Contracts and Objects
At the top level, a Hull program consists of named objects following the Yul
object model. An object has a name, a code block containing statements, and
zero or more inner objects:
object "ContractName" {
code {
...deployment code...
}
object "ContractName_deployed" {
code {
...runtime code...
}
}
}
The outer object's code block is the deployment (constructor) code. The inner
object's code block is the runtime code. This structure corresponds exactly to
the Yul object notation used by solc. During Hull emission, the Core Solidity
contract body is split into these two objects automatically.
Concrete Syntax Reference
The grammar diagrams below use the railroad diagram convention: rounded boxes denote terminals (keywords and punctuation literals) and rectangular boxes denote non-terminals.
Types
PrimaryType: the base forms that can appear in any type position:
Type: combines primary types with * (product) and + (sum), both
right-associative:
Expressions
PrimaryExpr: literals, variables, tuples, and calls:
Expr: the complete expression grammar, including injections, projections, conditionals, and primary expressions:
Statements
Stmt: the complete statement grammar:
Block: a brace-enclosed sequence of statements:
Auxiliaries
Arg: a typed parameter in a function definition:
Con: a constructor tag in a match alternative:
Alt: a match alternative, binding the payload to a name:
Objects
Object: a named code container, optionally containing inner objects:
Examples
The following examples show Core Solidity source programs alongside the Hull they produce. All examples are accepted by the Core Solidity prototype.
Identity Function
The simplest possible Hull function passes its argument through unchanged:
function id(x : word) -> word {
return x;
}
Hull output:
function id (x : word) -> word {
return x
}
Optional Value
The following Core Solidity program defines an Option type and a maybe
function that extracts the contained value or returns a default:
data Option(a) = None | Some(a);
function maybe(n : word, o : Option(word)) -> word {
match o {
| None => return n;
| Some(v) => return v;
}
}
After specialization at a = word, the Hull output is:
function maybe$Word (n : word, o : Option{(unit + word)}) -> word {
match<Option{(unit + word)}> o with {
inl $alt => { /* None */
return n
}
inr $alt => { /* Some */
let var_1 : word
var_1 := $alt
return var_1
}
}
}
Note that the function is renamed from maybe to maybe$Word by the
specializer to reflect the type instantiation.
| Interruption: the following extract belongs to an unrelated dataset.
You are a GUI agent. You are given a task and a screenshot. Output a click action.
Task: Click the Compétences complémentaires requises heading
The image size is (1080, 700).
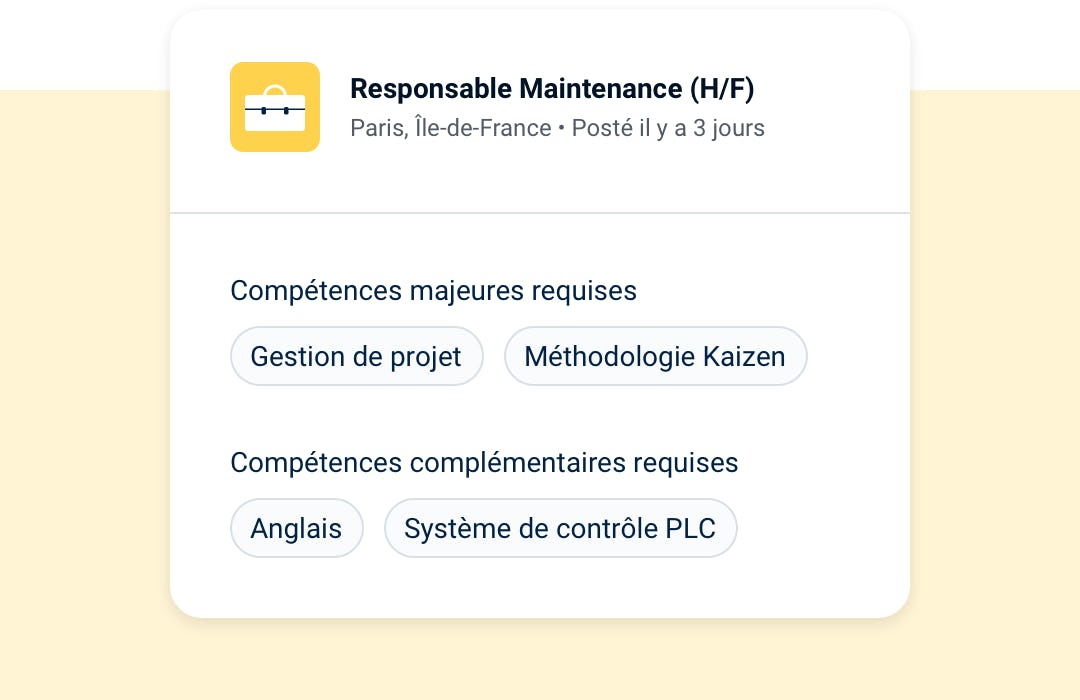484,463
The Option{(unit + word)} named
type preserves the original constructor name in the type annotation.
Enumeration Type
The following program defines a three-constructor enumeration and converts it to an integer:
data Color = Red | Green | Blue;
function fromEnum(c : Color) -> word {
match c {
| Red => return 0;
| Green => return 1;
| Blue => return 2;
}
}
Hull output:
function fromEnum (c : Color{(unit + (unit + unit))}) -> word {
match<Color{(unit + (unit + unit))}> c with {
inl $alt => { /* Red */
return 0
}
inr $alt => match<(unit + unit)> $alt with {
inl $alt => { /* Green */
return 1
}
inr $alt => { /* Blue */
return 2
}
}
}
}
The three-constructor type Color is encoded as the right-nested binary sum
(unit + (unit + unit)). The outer match separates Red (left) from the
remaining constructors (right). An inner match then separates Green (left)
from Blue (right).
EVM Arithmetic via Assembly
The following contract uses an inline assembly block to invoke the add EVM
opcode:
contract Add1 {
function main() -> word {
let res : word;
assembly { res := add(40, 2) }
return res;
}
}
Hull output:
object "Add1" {
code {
...deployment code...
}
object "Add1_deployed" {
code {
function main () -> word {
let res : word
assembly {
res := add(40, 2)
}
return res
}
}
}
}
The assembly block is reproduced verbatim in the Hull output and passes
through unchanged into the generated Yul.